La 1ère avec AFP Publié le

"Entretien franc et direct avec Jean-Claude Blanc", a déclaré Roxana Maracineanu, ministre des Sports, à l'issue de son rendez-vous avec le directeur général du PSG. Un entretien fixé après les révélations de Mediapart et Envoyé Spécial sur l'existence de formulaires "avec des contenus illégaux", comme l'a reconnu le PSG, précisant l'"origine" de joueurs supervisés, "Français", "Maghrébin", "Antillais", "Africain". 

"Il a reconnu l'existence de fichiers ethniques et m'a garanti que ces pratiques n'ont plus cours. Il s'engage sur une nouvelle organisation des processus de sélection et le respect de l'éthique.

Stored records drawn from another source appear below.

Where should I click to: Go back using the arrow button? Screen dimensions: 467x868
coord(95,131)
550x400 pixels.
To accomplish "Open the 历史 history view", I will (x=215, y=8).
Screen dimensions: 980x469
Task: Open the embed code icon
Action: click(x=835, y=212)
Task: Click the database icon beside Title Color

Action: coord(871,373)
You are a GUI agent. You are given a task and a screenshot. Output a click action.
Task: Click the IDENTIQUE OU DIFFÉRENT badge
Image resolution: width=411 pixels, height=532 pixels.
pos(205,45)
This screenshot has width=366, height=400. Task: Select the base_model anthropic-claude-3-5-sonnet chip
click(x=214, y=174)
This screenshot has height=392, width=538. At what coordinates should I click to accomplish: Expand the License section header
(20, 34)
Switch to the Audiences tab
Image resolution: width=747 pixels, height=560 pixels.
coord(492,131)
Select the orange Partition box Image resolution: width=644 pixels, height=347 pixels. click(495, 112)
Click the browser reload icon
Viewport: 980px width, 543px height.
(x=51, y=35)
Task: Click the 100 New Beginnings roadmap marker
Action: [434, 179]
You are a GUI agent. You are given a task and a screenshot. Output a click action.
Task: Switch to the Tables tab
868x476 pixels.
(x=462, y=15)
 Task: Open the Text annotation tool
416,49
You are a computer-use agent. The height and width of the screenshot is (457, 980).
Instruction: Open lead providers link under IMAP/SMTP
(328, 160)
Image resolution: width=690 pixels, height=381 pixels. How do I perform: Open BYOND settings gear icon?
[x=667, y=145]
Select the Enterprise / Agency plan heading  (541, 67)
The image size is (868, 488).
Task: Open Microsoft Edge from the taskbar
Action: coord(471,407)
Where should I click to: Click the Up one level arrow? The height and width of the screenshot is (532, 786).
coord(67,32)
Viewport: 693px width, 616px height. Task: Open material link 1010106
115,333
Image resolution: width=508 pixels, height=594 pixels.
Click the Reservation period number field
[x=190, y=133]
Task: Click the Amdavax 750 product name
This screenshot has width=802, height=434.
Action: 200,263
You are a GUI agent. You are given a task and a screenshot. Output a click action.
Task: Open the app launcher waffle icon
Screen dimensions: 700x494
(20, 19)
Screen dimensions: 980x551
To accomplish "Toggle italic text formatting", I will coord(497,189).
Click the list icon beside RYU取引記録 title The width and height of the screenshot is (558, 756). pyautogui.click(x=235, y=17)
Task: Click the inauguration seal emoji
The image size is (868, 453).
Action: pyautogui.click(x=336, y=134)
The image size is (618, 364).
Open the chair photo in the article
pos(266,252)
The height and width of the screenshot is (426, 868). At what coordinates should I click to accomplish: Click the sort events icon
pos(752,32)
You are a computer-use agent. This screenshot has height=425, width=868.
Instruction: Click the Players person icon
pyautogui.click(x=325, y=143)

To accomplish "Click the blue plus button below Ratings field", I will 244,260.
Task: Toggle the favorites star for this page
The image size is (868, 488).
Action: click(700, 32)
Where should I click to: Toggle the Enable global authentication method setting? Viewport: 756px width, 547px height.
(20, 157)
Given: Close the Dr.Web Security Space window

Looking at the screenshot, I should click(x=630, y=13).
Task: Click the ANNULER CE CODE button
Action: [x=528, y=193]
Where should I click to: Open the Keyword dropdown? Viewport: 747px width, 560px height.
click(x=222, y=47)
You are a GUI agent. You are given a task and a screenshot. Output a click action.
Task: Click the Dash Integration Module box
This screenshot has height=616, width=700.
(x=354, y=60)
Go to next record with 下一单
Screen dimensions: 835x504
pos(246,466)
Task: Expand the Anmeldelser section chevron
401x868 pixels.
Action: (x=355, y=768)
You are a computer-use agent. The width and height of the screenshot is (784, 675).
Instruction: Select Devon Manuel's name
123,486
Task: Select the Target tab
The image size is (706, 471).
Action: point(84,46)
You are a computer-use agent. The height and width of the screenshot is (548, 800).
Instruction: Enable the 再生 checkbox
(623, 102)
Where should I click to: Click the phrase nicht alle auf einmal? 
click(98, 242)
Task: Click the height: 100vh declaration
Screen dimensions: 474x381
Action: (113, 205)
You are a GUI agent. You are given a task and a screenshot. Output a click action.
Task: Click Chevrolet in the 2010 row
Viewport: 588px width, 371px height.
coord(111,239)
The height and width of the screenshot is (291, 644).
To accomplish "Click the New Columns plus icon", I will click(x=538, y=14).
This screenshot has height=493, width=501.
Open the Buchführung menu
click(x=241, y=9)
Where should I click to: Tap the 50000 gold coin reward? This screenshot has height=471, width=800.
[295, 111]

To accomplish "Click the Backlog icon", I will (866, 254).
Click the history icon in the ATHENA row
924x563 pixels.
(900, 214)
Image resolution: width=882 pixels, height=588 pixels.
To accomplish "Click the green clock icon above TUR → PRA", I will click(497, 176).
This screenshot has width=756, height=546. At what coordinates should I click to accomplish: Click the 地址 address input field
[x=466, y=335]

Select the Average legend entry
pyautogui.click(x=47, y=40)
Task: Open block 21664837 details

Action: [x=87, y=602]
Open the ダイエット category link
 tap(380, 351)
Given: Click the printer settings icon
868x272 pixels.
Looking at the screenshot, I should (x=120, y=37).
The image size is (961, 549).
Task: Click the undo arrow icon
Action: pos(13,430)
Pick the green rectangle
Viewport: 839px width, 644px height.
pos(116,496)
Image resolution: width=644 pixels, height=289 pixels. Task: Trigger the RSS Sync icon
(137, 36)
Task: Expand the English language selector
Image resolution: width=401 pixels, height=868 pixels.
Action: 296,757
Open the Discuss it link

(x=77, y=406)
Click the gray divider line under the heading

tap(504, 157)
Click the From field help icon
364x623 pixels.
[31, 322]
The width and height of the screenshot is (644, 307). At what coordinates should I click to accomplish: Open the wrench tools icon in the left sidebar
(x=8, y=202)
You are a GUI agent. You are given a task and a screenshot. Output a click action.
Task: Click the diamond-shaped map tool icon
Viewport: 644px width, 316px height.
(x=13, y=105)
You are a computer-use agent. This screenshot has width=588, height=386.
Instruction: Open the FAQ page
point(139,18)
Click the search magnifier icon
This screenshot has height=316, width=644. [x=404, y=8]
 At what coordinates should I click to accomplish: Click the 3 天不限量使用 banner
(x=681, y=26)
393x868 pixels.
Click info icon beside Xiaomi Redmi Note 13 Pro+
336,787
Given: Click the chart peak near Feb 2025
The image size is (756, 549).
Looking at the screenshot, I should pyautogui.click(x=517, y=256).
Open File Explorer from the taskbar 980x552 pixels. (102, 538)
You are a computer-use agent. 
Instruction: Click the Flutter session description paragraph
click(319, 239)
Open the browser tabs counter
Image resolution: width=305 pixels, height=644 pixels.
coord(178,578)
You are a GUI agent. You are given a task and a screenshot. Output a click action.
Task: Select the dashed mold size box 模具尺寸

Je veillerai à leur mise en oeuvre", a ajouté la ministre, qui avait fait part de sa "consternation" sur ce sujet et évoqué de possibles "sanctions disciplinaires voire pénales".
 

Analyse d'e-mails et entretiens


Accompagné de Malek Boutih, administrateur de la Fondation Paris Saint-Germain et ancien président de SOS Racisme, le dirigeant parisien a donc "présenté les conclusions de l'enquête interne ordonnée par la direction du club et conduite par un cabinet d'avocats du 12 octobre au 14 novembre 2018" à la ministre des Sports.

Cette enquête, fondée "sur l'analyse d'échanges d'e-mails et sur une série d'entretiens menés avec les salariés du club en charge du recrutement du centre de formation", aboutit à la conclusion qu'"il n'y a pas eu de cas de discrimination avéré au sein du Paris Saint-Germain", affirme le club.
 

"Pas de discrimination"


En revanche, "cette enquête a confirmé la mise en place de fiches avec un critère d'origine durant la période 2013-2017. Ces fiches sont à l'initiative propre du responsable de la cellule Province", écrit le club dans un communiqué, ciblant l'ancien salarié Marc Westerloppe, parti en début d'année civile au Stade rennais. Mais le journal L'Equipe révèle dans son édition du vendredi 16 novembre qu'un autre salarié, responsable de la cellule recrutement Paris-Île-de-France, aurait également pratiqué un fichage selon des documents que la rédaction a pu consulter. 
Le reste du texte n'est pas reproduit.